Sasha’s owners must wipe out her ears as away and use medication or other methods to eliminate the mites before she develops inflamed ears that are vulnerable to infection or harm. Mites are exceedingly contagious among animals, prevalent in young dogs in particular, and usually acquired from cats. Fortunately, ear mites are not communicable to people and, if treated quickly, are typically not dangerous. Sasha’s ears will stop itching with a little care, as long as she doesn’t pick them up from the cats once more. Then then, you could want to catch and care for them as well!

Dog’s Perspective

If your dog has mites, you will notice him scratching at his ears and shaking his head. Mites in your dog’s ears are itchy. Additionally, you might see dark, crusty secretions in the ear that resemble coffee grounds, and your dog’s ear might swell up and turn red due to mite itchiness or scratching. The fluids frequently have a pungent, overpowering smell. When dogs have mites, they frequently develop allergic reactions, which makes them even more miserable. Where parasite infections are present, bacterial and fungal infections are also more likely, and scratching the ears can harm delicate ear tissues. It’s critical to clean and treat your dog’s ear mites as soon as possible to prevent such consequences.

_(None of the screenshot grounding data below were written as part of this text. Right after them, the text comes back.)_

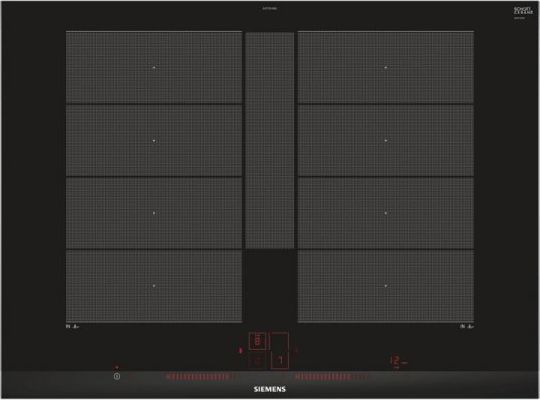Select the narrow center extension zone
The height and width of the screenshot is (400, 540).
click(x=270, y=140)
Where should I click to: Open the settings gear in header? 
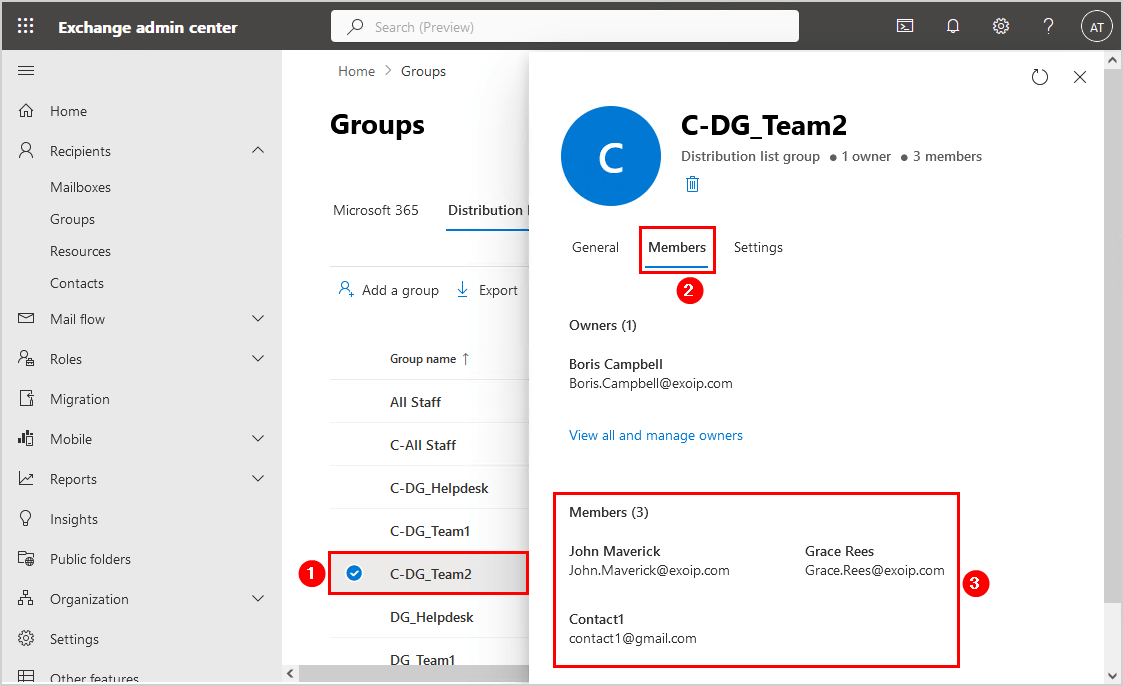(x=1001, y=27)
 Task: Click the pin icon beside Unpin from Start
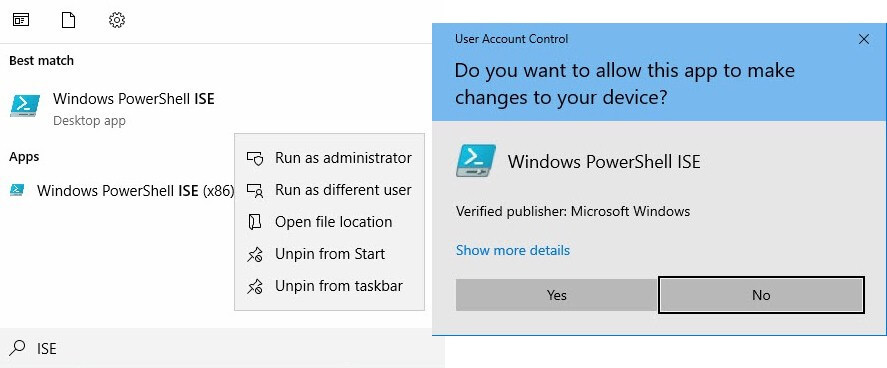coord(255,254)
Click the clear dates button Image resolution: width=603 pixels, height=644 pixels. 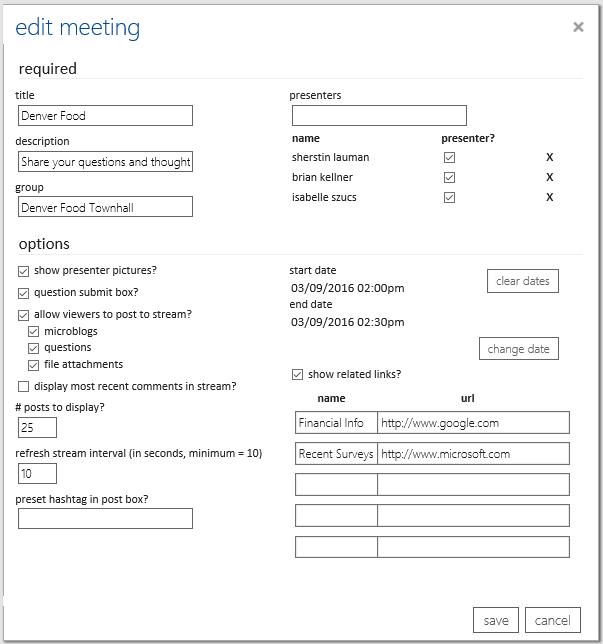pos(522,281)
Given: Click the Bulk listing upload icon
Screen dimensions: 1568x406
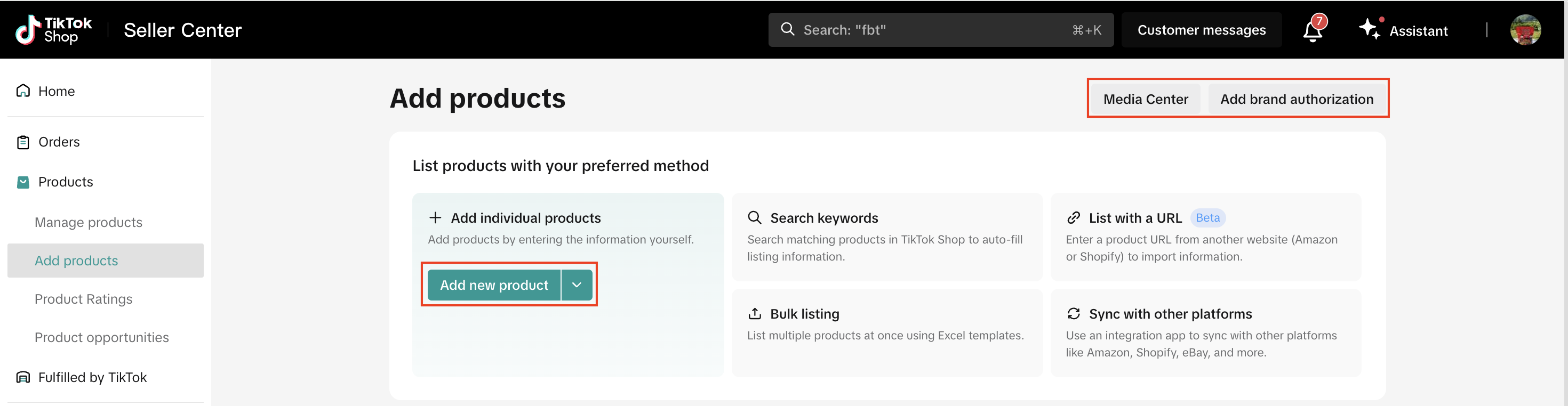Looking at the screenshot, I should [x=754, y=314].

The Alternate Natural Soltuions Method

Use a cotton ball and a generous amount of mineral oil to completely swab the inner ear flap and the dog’s ear canal, coating both in the mineral oil.

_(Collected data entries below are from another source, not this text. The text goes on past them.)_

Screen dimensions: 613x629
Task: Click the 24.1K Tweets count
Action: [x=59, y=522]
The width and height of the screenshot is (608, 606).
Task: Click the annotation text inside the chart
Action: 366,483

Mineral oil can be used to remove crusty buildup and suffocate mites by adding a few drops into the ear canal and leaving the oil there for a few hours.

With a clean cotton ball or a piece of gauze wrapped around your finger, wipe away any oil or debris.

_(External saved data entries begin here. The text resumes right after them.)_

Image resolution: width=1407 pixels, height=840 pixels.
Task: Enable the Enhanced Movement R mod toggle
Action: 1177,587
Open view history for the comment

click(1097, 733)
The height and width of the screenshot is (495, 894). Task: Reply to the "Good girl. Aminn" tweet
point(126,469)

Apply hydrogen peroxide to a cotton ball or piece of gauze on your finger and wipe out your dog’s ear canal after putting a vinegar and water solution into your dog’s ears.

Mix two ounces of water with two teaspoons of unpasteurized honey. Wipe up excess after injecting with a syringe into the ear. Repeat each day.

The Use Ear Cleaner Method

Drop some mineral oil or baby oil into your dog’s ears, and let it sit there for a few hours to soften any crust or discharge caused by ear mite activity.

To expose the ear canal, gently hold your dog’s ear out and fold back the ear flap.

Alternatively, use a homemade concoction of apple cider vinegar and water. Commercial ear cleaning solutions are available from veterinarians or veterinary supply stores. Use the included applicator or syringe to rinse out the oil, mites, crust, and debris. Permit the mixture to exit the ear.

Inject pyrethrin, an anti-parasitic drug that you can get from your veterinarian, into your dog’s ear. Repeat each day for a few days or as your veterinarian instructs. Treat diseased pets in your home as well as any additional animals. Alternately, you can use a topical drug that is absorbed through the skin and is available from your veterinarian to treat mites and other parasites.

Caution & Considerations

  • In case your dog moves and the applicator tip hurts the ear structures, avoid pointing applicators or syringes down into the ear canal. In order to prevent the instrument from entering the ear canal in the event that your dog suddenly moves, hold the syringe or applicator at an angle to the entrance of the ear canal.
  • Use cotton swabs outside of the ears.
  • Consult a veterinarian if there is considerable bleeding or odor to rule out bacterial or fungal infections or damage to the ear structure.
  • To handle infectious ear mites, administer oral or topical anti-parasitic medicine to other pets in the house.


Although annoying and irritating, ear mites are curable and typically not severe. If treated immediately, these widespread parasites infrequently result any problems. The source of infections should be identified, treated, or avoided if at all possible due to the infectious nature of ear mites. Other pets that have been exposed to ear mites will also require treatment. Several home therapies, such as mineral oil, vinegar and water solutions, and antiparasitic, fungal and bacterial honey applications, are useful for treating ear mites, as are cleaning the ear mites and detritus before to treatment with commercial medications. Keep an eye on your dog’s ear mite infection and get professional help if necessary.